OKR-focused Gtmhub raises $30M Series B after growing 3x in 2020

This morning Gtmhub, a multinational startup that builds software to help other companies manage their corporate planning, announced that it has raised a $30 million Series B. The round was led by Insight, and included both participation from new investor Singular and prior investors LauncHub and CRV.

Gtmhub raised capital around 13 months ago, a $9 million Series A. At the time, the new capital was larger than the aggregate of its preceding funding efforts. The startup’s new funding round, like its 2019 Series A, towers above its prior fundraising totals in a similar manner.

How has Gtmhub managed to raise so much money? In a word, growth.

TechCrunch reported at the time of its Series A that Gtmhub had managed 400% growth in annual recurring revenue (ARR) heading into the round, on a year-over-year basis.

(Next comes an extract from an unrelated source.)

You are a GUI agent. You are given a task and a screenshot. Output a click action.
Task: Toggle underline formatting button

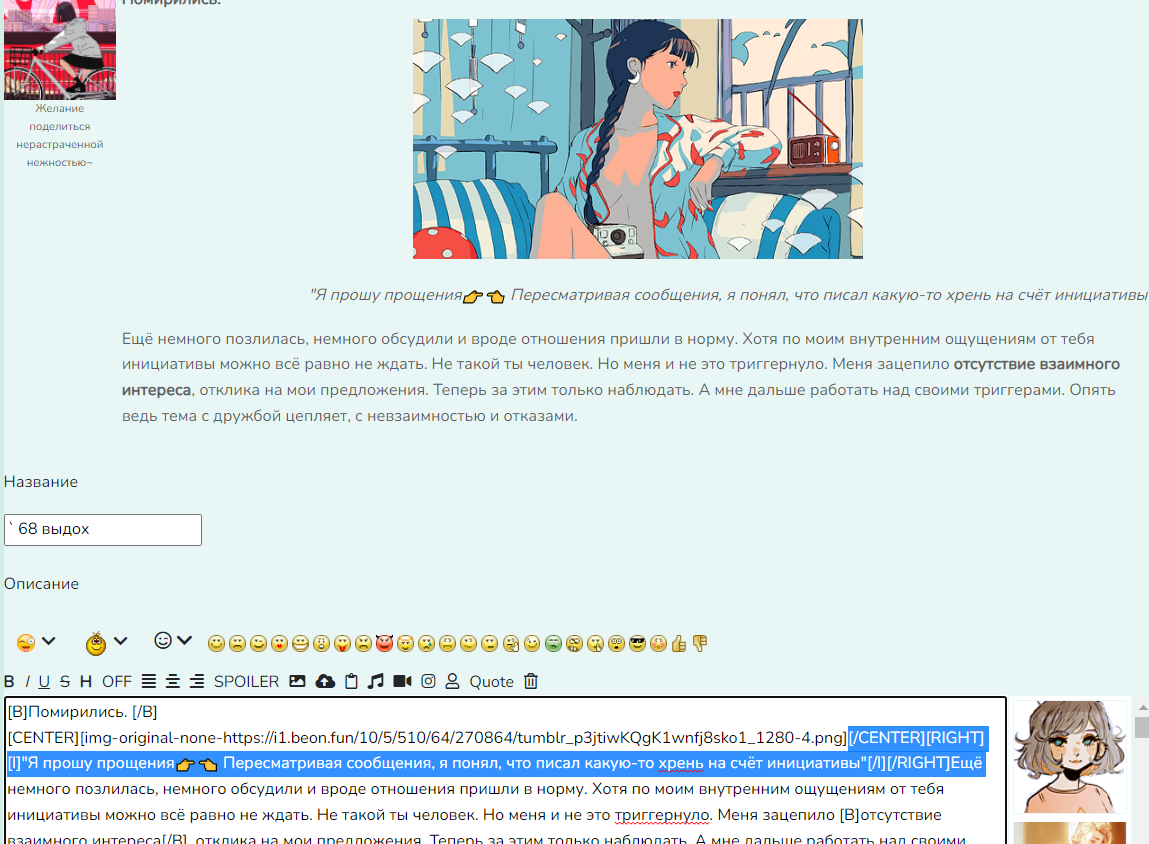pyautogui.click(x=44, y=682)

Similar levels of topline expansion have continued, with Gtmhub COO Seth Elliott telling TechCrunch that the company grew its ARR by a multiple of three last year (measured December 2019 through December 2020).

Around the time Gtmhub raised in 2019, a number of other startups focused on the same software market raised as well, leading to TechCrunch asking “why is everyone making OKR software?

The acronym OKR translates to “objectives and key results,” a planning method that has become popular among American technology firms, and, according to Elliott, is becoming more popular internationally and among non-technology companies.

The startup executive also told TechCrunch that he sees Gtmhub growing alongside two business trends. The first, the rise of OKRs themselves, is a wave that his company is riding, he told TechCrunch. The second, one that he thinks his startup is leading, deals with large companies pursuing corporate transformations to boost their agility; those firms are adopting Gtmhub, he said, which can help them execute their digital transformation, or similar efforts, successfully.

It’s not a big surprise that large companies looking to rejuvenate their operations might want a new planning method to help keep their staff pointing in the same direction, and Gtmhub has long had an enterprise bent.

That enterprise focus performed well for the company last year, we learned. TechCrunch asked the company for updates on its annual contract value (ACV) results and gross margin levels during our discussion of its new round. In 2019, at the time of its Series A, the company said that it had grown its ACV by 650% in the preceding year. The COO told TechCrunch that that figure rose by a factor of 10 in 2020, implying success in selling to large companies. And, Elliott added, the total number of paying users of the service also rose by a factor of 10 during the year.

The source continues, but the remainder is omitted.